Creedence Clearwater Revival singles chronology
| "Travelin' Band" (1970) | "Up Around the Bend" (1970) | "Lookin' Out My Back Door" (1970) |

= Up Around the Bend =

"Up Around the Bend" is a song by American rock band Creedence Clearwater Revival, written by the band's frontman John Fogerty. It was composed and recorded only a few days prior to the band's April 1970 European tour and was included on the album Cosmo's Factory. Released as a single, with "Run Through the Jungle" on the flipside, the double-sided single climbed to number four on the Billboard Hot 100 chart in the spring of 1970.

It was certified platinum by the RIAA for sales of over one million copies. It was also a major hit in the UK, where it reached number three on the UK Singles Chart and was certified silver by the BPI.

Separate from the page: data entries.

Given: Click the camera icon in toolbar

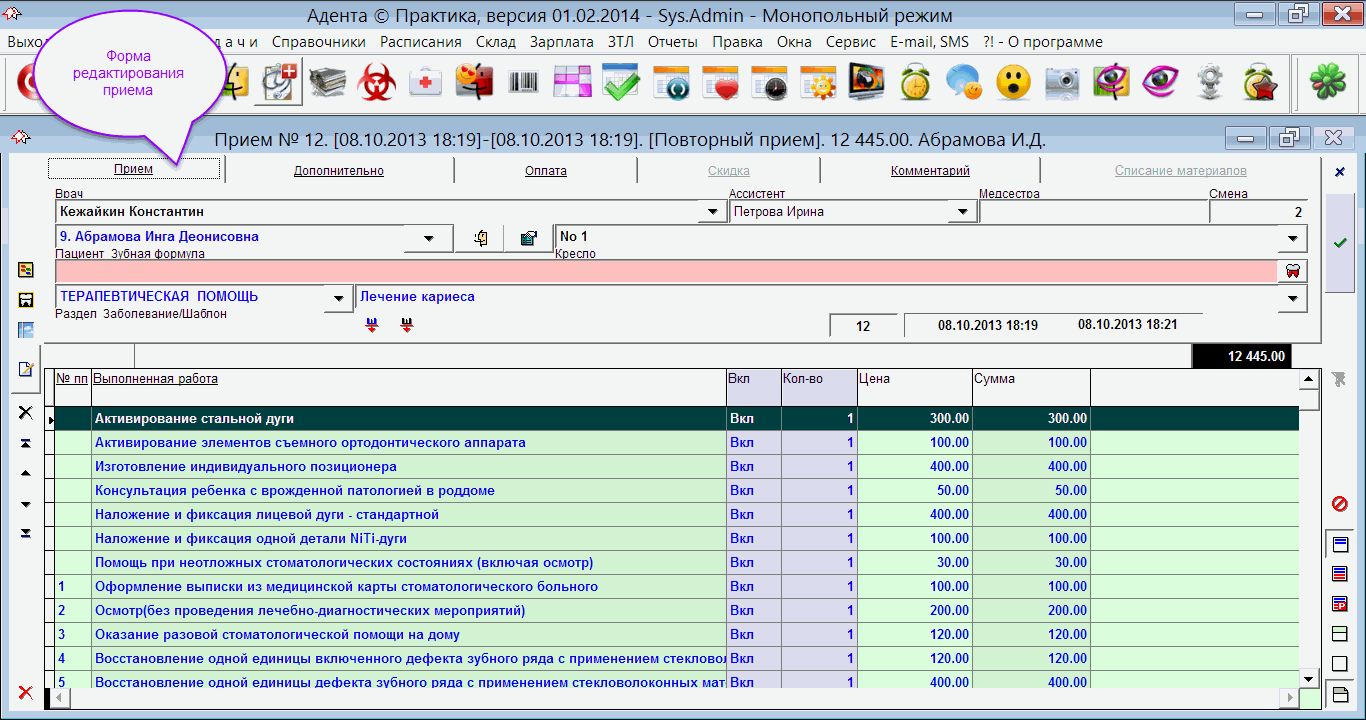Looking at the screenshot, I should pyautogui.click(x=1062, y=82).
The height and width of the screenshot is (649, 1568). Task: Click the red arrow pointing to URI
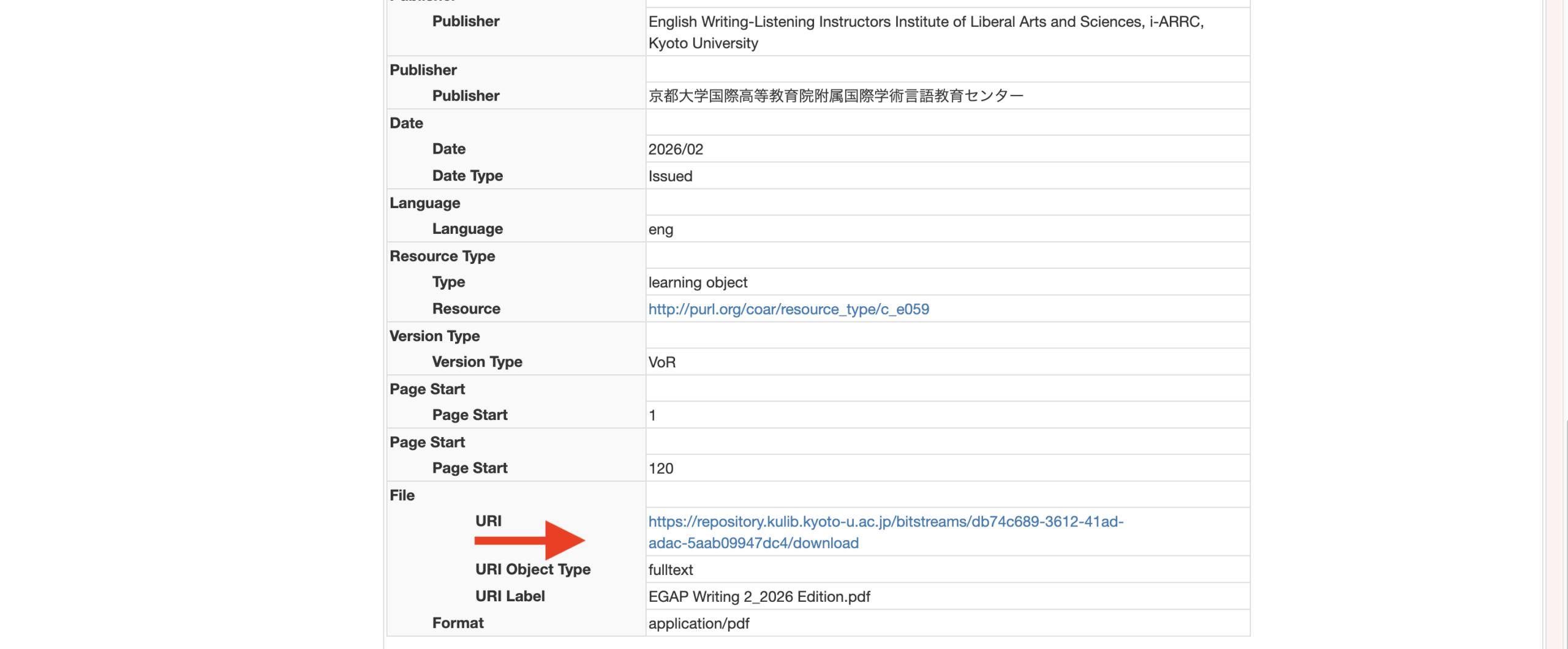coord(529,540)
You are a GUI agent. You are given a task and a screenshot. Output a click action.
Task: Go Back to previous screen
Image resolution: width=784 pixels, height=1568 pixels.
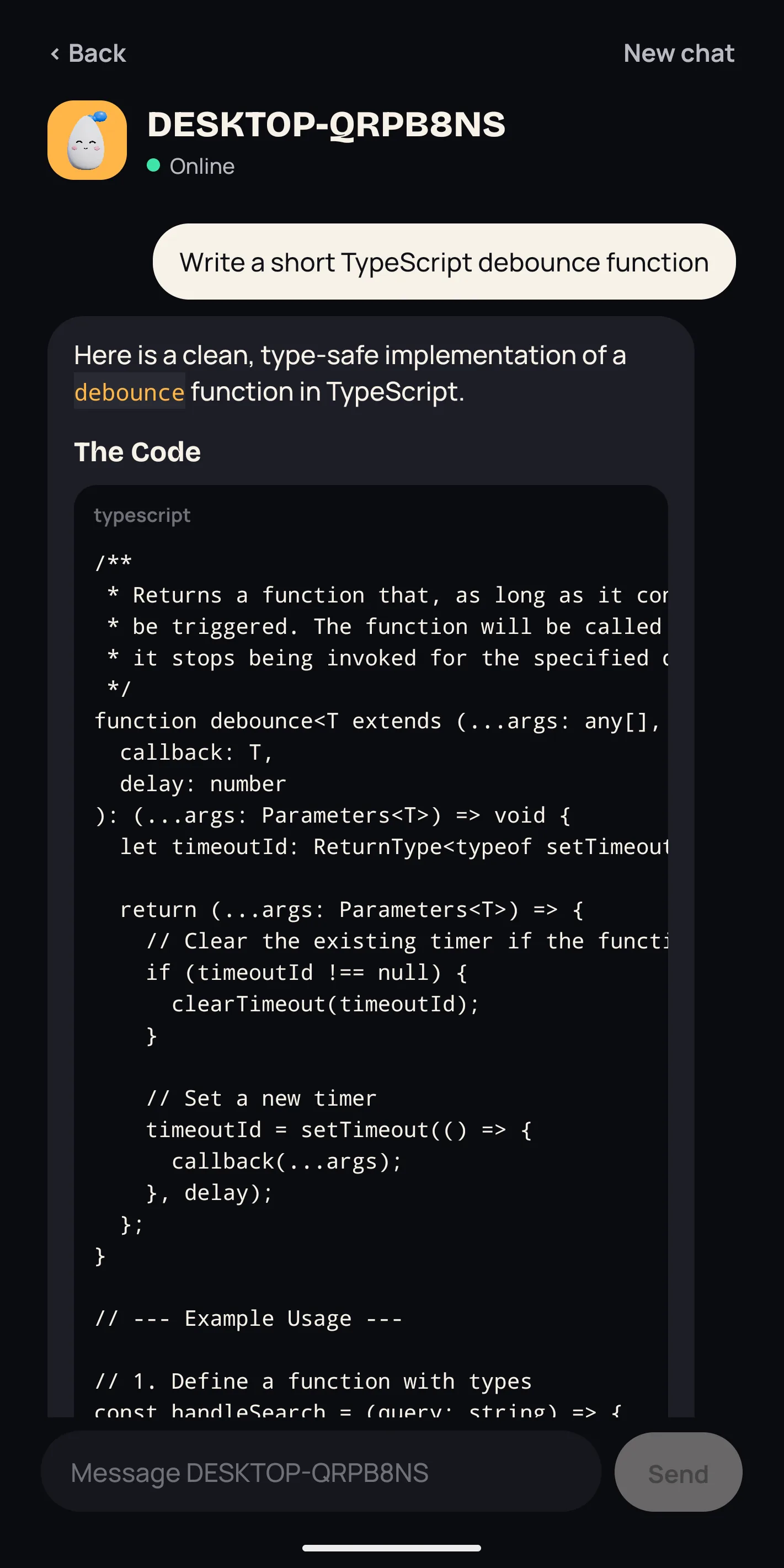tap(88, 54)
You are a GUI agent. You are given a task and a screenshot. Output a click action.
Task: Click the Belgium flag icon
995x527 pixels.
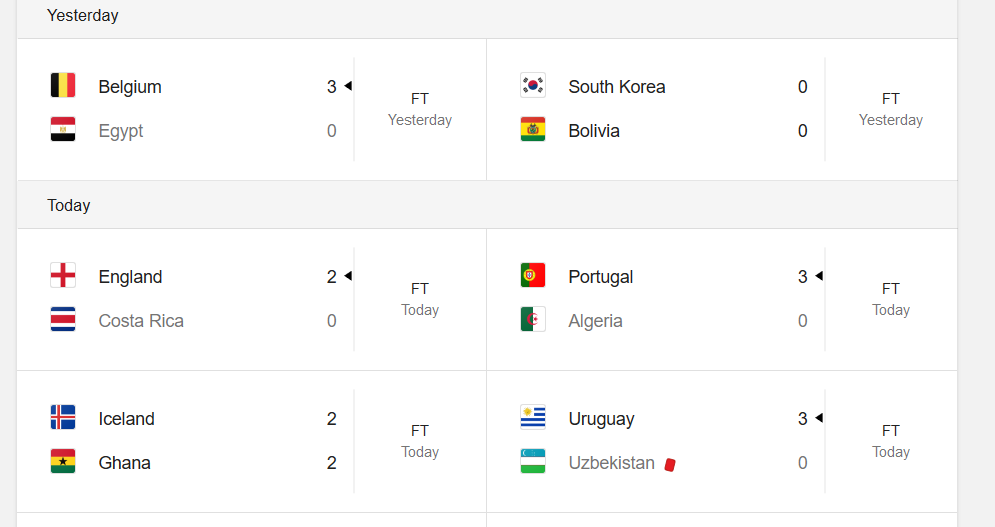pyautogui.click(x=63, y=85)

The song opens with a prominent, high-pitched guitar riff played by John Fogerty. The lyrics have Fogerty telling of a gathering "up around the bend" on the highway and inviting the listener to join in.

Cash Box described the song as a "powerfully sung and played bit of rock with excellent top forty drive." Record World called the single release with "Run Through the Jungle" a "two-sided monster."

The song has been covered by artists such as Elton John, who recorded a version early in his career, and Hanoi Rocks, who took it to number four in their home country of Finland. A variation of the song performed by Fogerty and Eric Church is used as the theme music for Amazon Prime Video's coverage of the NASCAR Cup Series.

== Charts ==

| Chart (1970) | Peak position |
|---|---|
| Australia (Kent Music Report) | 1 |
| Austria (Ö3 Austria Top 40) | 3 |
| Belgium (Ultratop 50 Flanders) | 2 |
| Canada (RPM 100 Singles) | 1 |
| France (IFOP) | 23 |
| Ireland (IRMA) | 3 |
| Netherlands (Single Top 100) | 1 |
| New Zealand (Listener) | 4 |
| Norway (VG-lista) | 2 |
| South Africa (Springbok) | 6 |
| Switzerland (Schweizer Hitparade) | 6 |
| UK Singles (Official Charts) | 3 |
| United States (Billboard Hot 100) | 4 |
| West Germany (GfK) | 3 |

== Certifications ==

| Region | Certification | Certified units/sales |
| New Zealand (RMNZ) | Platinum | 30,000^{‡} |
| United Kingdom (BPI) | Silver | 200,000^{‡} |
| United States (RIAA) | 2× Platinum | 2,000,000^{‡} |
^{‡} Sales+streaming figures based on certification alone.